Gengzigang / PCT

This is an official implementation of our CVPR 2023 paper "Human Pose as Compositional Tokens" (https://arxiv.org/pdf/2303.11638.pdf)
MIT License
311 stars 20 forks source link

About Ablation #5

Closed imabackstabber closed 1 year ago

imabackstabber commented 1 year ago

Hi, I've been reading your paper, good work! However, there are 2 terms i don't quite understand. In 4.5 section(ablation study), you mentioned Image Guidance and auxiliary Pose Reconstruction Loss, I don't know what they refer to since I'm new to this field. Could you explain?

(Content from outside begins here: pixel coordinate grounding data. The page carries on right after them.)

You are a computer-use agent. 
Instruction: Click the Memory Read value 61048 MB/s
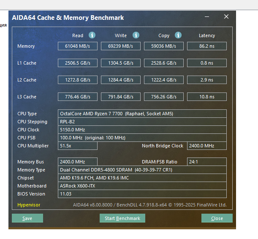[78, 46]
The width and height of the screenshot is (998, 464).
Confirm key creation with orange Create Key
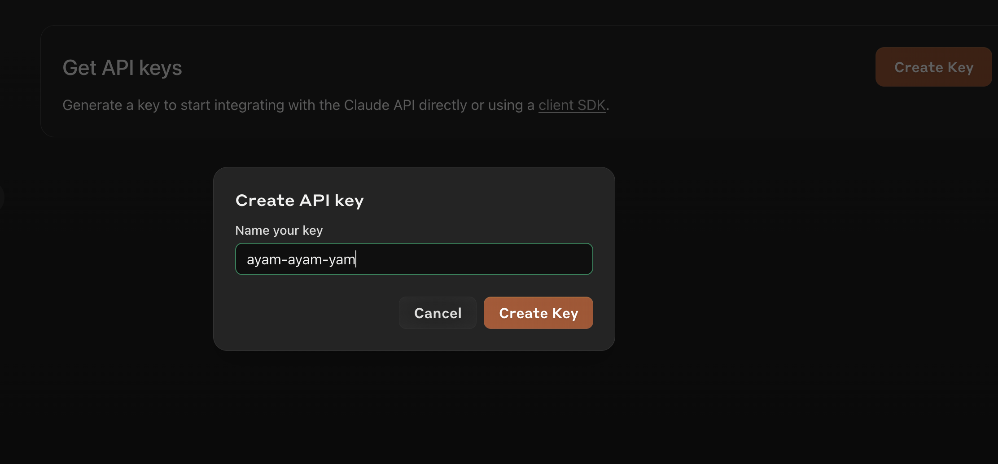click(538, 313)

Gengzigang commented 1 year ago

These two components are designed to improve the performance of the method. Regarding the image guidance, section 3.1 of our paper explains it. During the tokenizer training stage, we concatenate the image features around the joints with the positional features and pass it through the encoder to enhance the tokenizer's discrimination ability. In the code, the parameter "model.keypoint_head.tokenizer.guide_ratio" controls whether it is turned on (0 means not used, 0.5 means it is used). As for the pose reconstruction loss, section 3.2 of our paper in the training part describes it. During the classifier training stage, we introduce a pose reconstruction loss to improve the performance of classification. In the code, you can turn it off by setting "model.keypoint_head.loss_keypoint.joint_loss" to 0.0.

imabackstabber commented 1 year ago

Now it's clear to me. Thanks a lot.